Quinoa You Can Sink Your Teeth Into

July 15, 2011 by Gail Watson

Who can help not being a Heidi Swanson fan? Such a cool person who makes cool food and takes cool pictures of them. And the food is vegetarian! 

Along with her other drooling fans I bought her latest book, Super Natural Every Day. There are many things in there that I tagged for later consumption, but the thing that really caught my eye were these quinoa patties. 

As an educated nutrition person I know the value of those power packed quinoa grains, but I’ve never been really able to get my mouth around them. When making a salad akin to cous cous, it always seems too dry, to fluffy, too difficult to get a hearty bite. Do you know what I mean? I just… can’t… get to them. 

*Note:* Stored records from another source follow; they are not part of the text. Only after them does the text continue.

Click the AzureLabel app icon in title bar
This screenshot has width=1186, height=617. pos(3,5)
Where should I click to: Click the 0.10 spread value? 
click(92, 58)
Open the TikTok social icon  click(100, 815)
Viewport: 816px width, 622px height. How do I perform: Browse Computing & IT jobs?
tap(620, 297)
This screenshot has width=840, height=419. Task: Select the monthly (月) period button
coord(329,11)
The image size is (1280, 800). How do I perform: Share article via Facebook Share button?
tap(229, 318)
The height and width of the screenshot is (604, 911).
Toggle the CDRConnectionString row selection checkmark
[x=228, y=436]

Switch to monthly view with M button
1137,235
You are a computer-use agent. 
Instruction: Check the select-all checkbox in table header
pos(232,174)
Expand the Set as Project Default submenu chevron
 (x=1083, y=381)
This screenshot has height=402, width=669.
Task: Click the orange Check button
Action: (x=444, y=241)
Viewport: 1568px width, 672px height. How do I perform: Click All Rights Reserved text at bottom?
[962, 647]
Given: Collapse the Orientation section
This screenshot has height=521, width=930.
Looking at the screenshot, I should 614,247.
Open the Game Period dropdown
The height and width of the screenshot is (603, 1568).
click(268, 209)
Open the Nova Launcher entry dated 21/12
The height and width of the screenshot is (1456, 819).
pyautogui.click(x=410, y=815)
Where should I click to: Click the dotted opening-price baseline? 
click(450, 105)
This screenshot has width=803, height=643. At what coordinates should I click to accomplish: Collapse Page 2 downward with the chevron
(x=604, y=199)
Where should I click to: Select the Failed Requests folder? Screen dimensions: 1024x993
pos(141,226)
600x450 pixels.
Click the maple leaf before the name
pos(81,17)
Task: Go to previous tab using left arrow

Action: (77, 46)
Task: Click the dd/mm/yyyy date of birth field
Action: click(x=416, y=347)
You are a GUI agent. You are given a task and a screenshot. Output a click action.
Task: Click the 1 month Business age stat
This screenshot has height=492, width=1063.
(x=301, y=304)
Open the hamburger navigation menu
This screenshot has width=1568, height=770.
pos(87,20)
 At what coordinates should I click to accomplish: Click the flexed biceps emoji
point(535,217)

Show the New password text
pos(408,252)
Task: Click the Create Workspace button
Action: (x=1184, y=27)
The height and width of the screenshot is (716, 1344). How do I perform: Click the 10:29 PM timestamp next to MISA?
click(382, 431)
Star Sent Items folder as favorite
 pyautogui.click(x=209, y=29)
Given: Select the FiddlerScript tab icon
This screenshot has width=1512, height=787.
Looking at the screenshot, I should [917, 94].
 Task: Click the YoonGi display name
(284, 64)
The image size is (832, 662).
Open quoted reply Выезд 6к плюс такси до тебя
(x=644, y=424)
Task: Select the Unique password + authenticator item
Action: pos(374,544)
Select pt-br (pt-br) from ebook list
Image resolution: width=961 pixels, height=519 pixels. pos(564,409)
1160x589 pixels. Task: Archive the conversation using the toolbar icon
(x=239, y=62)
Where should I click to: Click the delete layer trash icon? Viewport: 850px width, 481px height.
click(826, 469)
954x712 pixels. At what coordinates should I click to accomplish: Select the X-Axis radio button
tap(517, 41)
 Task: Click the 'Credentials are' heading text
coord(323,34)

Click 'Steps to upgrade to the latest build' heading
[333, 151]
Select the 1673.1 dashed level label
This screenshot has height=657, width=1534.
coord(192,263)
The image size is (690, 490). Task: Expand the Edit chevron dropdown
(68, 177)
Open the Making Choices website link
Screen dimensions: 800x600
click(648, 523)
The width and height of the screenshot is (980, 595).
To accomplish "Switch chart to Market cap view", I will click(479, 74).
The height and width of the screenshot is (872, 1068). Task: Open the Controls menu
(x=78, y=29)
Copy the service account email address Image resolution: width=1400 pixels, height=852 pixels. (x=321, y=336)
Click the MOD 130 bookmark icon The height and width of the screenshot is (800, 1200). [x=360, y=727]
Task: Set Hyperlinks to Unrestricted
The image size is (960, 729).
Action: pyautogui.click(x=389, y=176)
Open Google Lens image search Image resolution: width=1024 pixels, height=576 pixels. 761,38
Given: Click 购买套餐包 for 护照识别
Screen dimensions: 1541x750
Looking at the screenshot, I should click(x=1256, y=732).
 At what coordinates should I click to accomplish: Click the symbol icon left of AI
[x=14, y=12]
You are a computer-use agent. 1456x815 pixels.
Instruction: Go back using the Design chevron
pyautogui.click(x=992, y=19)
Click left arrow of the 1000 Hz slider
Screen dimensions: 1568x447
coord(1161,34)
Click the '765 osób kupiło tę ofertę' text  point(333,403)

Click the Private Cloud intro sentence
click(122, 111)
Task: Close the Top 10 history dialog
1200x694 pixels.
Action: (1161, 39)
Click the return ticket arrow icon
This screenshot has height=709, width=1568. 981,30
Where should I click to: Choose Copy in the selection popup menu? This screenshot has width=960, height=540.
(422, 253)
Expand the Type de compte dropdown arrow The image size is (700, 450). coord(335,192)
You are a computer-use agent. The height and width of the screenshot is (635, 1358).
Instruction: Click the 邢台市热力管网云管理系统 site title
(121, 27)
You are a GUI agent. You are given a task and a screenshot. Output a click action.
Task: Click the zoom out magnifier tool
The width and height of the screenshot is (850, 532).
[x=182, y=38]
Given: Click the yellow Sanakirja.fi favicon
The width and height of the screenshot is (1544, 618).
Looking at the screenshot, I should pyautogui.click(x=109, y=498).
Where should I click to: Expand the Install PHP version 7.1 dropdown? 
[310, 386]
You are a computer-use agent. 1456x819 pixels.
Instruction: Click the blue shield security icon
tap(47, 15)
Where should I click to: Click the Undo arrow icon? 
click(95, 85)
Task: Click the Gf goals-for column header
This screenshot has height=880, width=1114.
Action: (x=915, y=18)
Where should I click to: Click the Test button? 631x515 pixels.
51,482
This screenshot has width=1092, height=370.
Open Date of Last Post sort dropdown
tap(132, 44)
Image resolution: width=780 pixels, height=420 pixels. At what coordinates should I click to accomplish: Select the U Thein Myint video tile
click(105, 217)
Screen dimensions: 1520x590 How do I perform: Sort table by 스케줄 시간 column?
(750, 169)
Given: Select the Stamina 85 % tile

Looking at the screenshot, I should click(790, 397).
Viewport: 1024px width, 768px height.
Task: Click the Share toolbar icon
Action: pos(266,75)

So naturally I have several bags of them in my cupboard. I look at them from time 

to time and their mere presence allows me attitude of self righteous healthiness, 

but actually cook with them? hmm… not so much. Needless to say they have 

remained smooshed into the corner wall. 

But these are a completely different story. In fact, they are even better than I imagined! 

While making dinner the night before, I cooked off the quinoa and then stored it in the fridge over night. The next morning for breakfast I made these. Yep, breakfast. I adapted the recipe a bit to accommodate some odds and ends in my fridge and they are deeeeeelish! Even better is the fact that the batch made 12 of these babies. Two I ate right away- the crusted grains all crunchy, a bit nutty, yielded to softer aromatic flavorful centers. (Now this I could sink my teeth into). Then 4 went into the fridge for near future consumption and the rest into the freezer. 

I can see breaking these up and tossing into a salad or just reaching in and grabbing one for a snack.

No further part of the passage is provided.